Qual è il vantaggio di tecniche e strumenti come questi?
Il vantaggio di queste tecniche ottiche è che, impiegando una radiazione non invasiva, è possibile effettuare la misura senza particolari preoccupazioni riguardo alle dosi; non è necessario che il paziente resti immobile, come nella Risonanza; inoltre le strumentazioni possono essere portate a fianco al letto del paziente che quindi può non spostarsi, il che è molto importante soprattutto nei casi di danni cerebrali.

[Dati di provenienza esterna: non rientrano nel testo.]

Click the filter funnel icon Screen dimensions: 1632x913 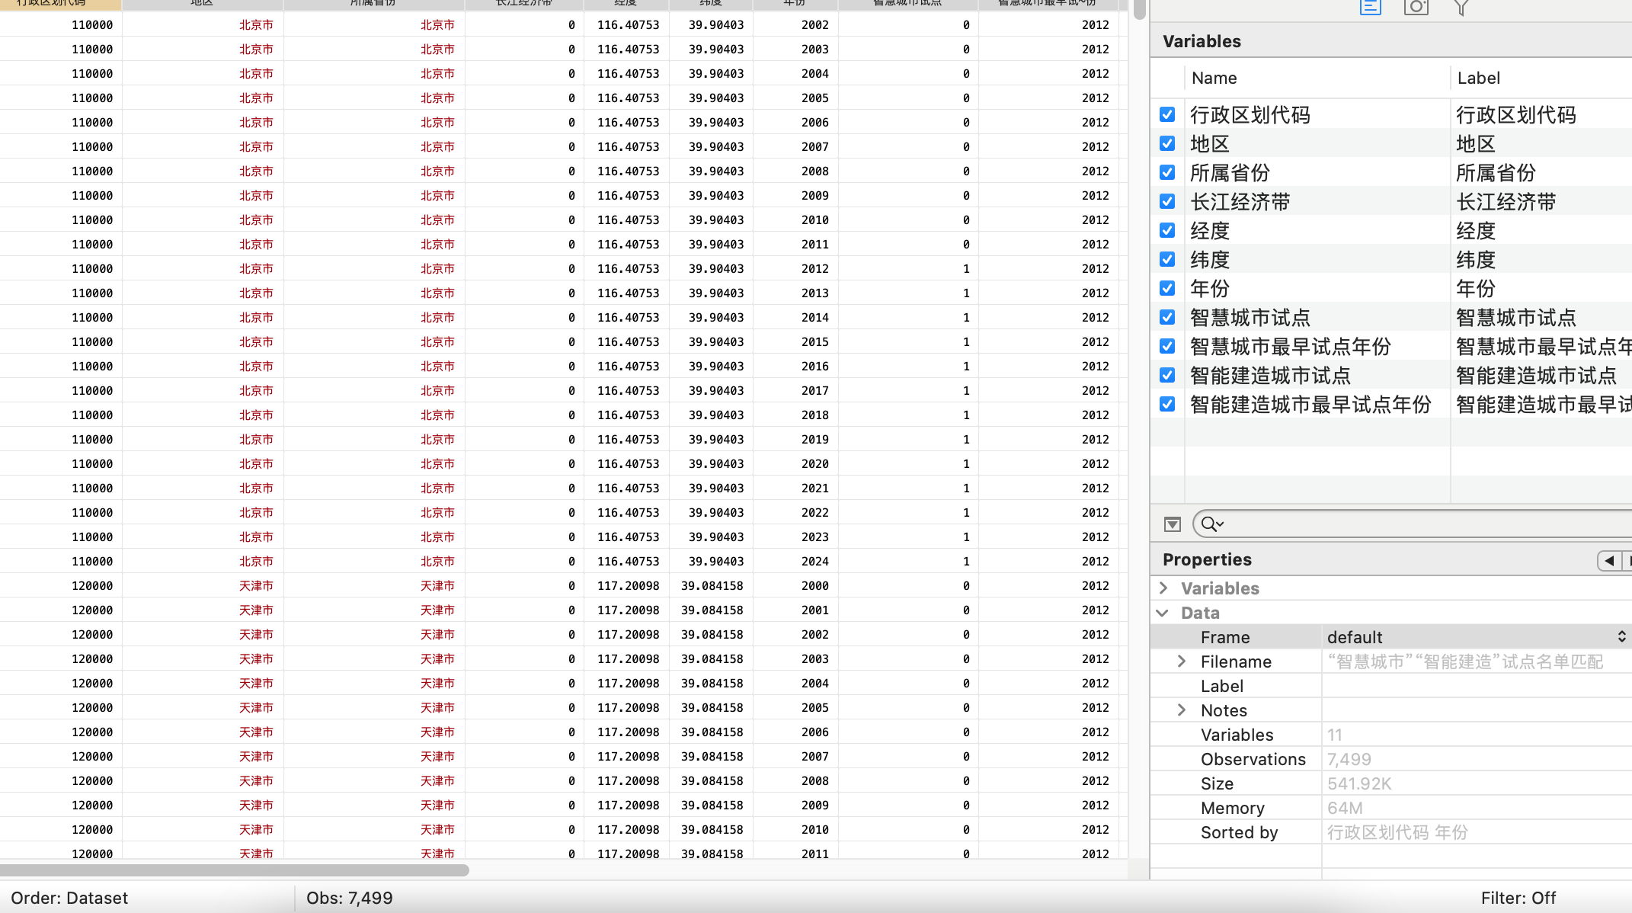[1461, 8]
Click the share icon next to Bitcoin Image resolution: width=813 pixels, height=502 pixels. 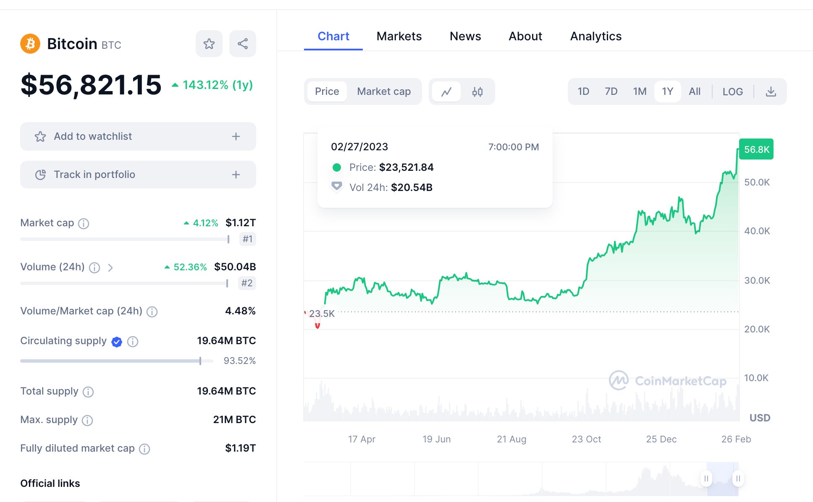click(x=242, y=44)
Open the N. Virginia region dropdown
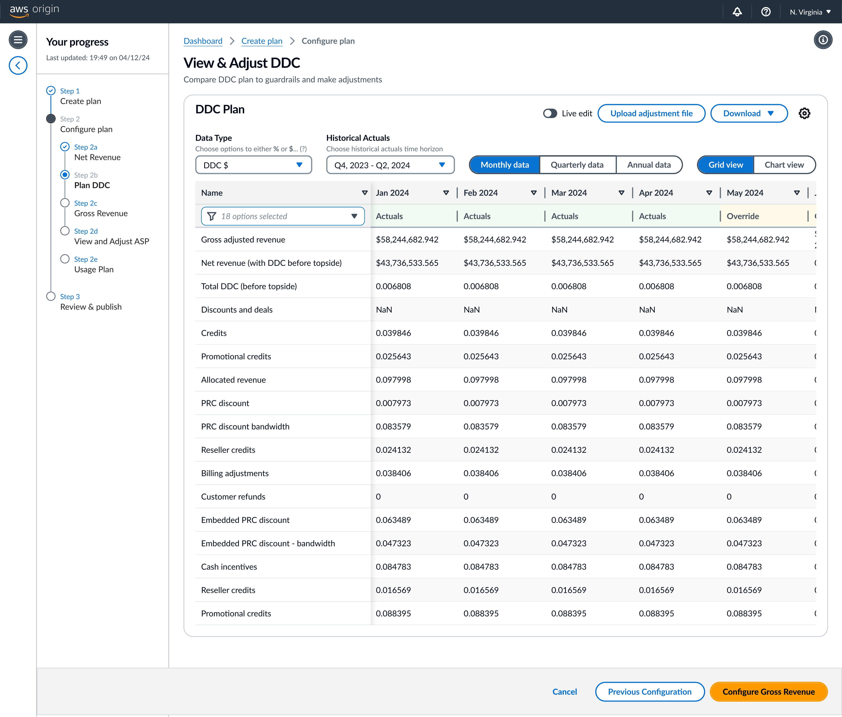Image resolution: width=842 pixels, height=717 pixels. click(810, 12)
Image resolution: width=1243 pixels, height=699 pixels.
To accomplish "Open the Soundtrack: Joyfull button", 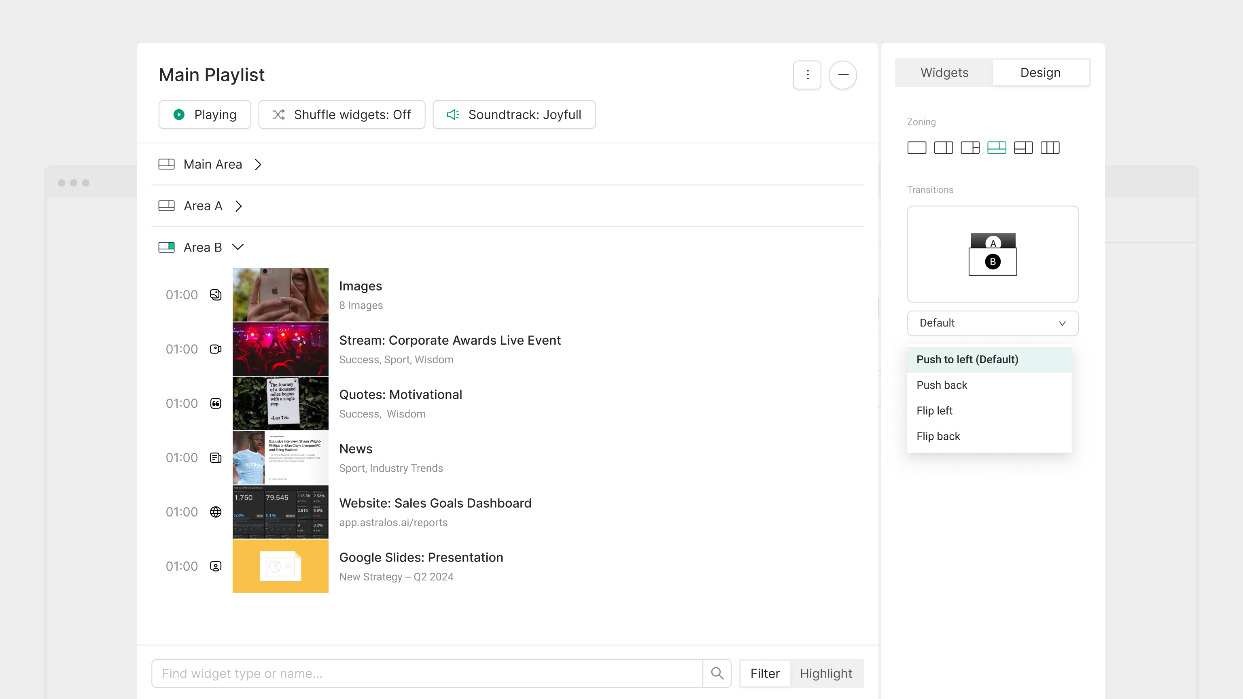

Le applicazioni sono solo in medicina?
Oltre all’ambito sanitario, la stessa tecnica può essere utilizzata in campo agroalimentare, ad esempio per monitorare la qualità dei frutti con prove non distruttive. Ciò è possibile perché i tessuti biologici hanno le stesse caratteristiche, relativamente alle interazioni con la luce.
Che sviluppi prevede per queste apparecchiature e le loro applicazioni?
Come dicevo la strumentazione è già stata utilizzata; si stratta comunque di macchine prototipali, in parte validate in trial clinici; nei prossimi anni proseguirà la fase di validazione, in collaborazione con medici e ricercatori. Finora abbiamo fatto molti test ma per prodotti del genere il numero di prove deve essere molto elevato e sono tanti i fattori da considerare per ritenere conclusa la fase di verifica.
Abbiamo peraltro in corso un progetto europeo, il progetto BabyLux, con altri otto partner italiani e stranieri, che nel giro di tre anni porterà a mettere a punto e a rendere commerciale una strumentazione per il monitoraggio dell’ossigenazione nei bambini prematuri, un parametro cruciale per quella situazione.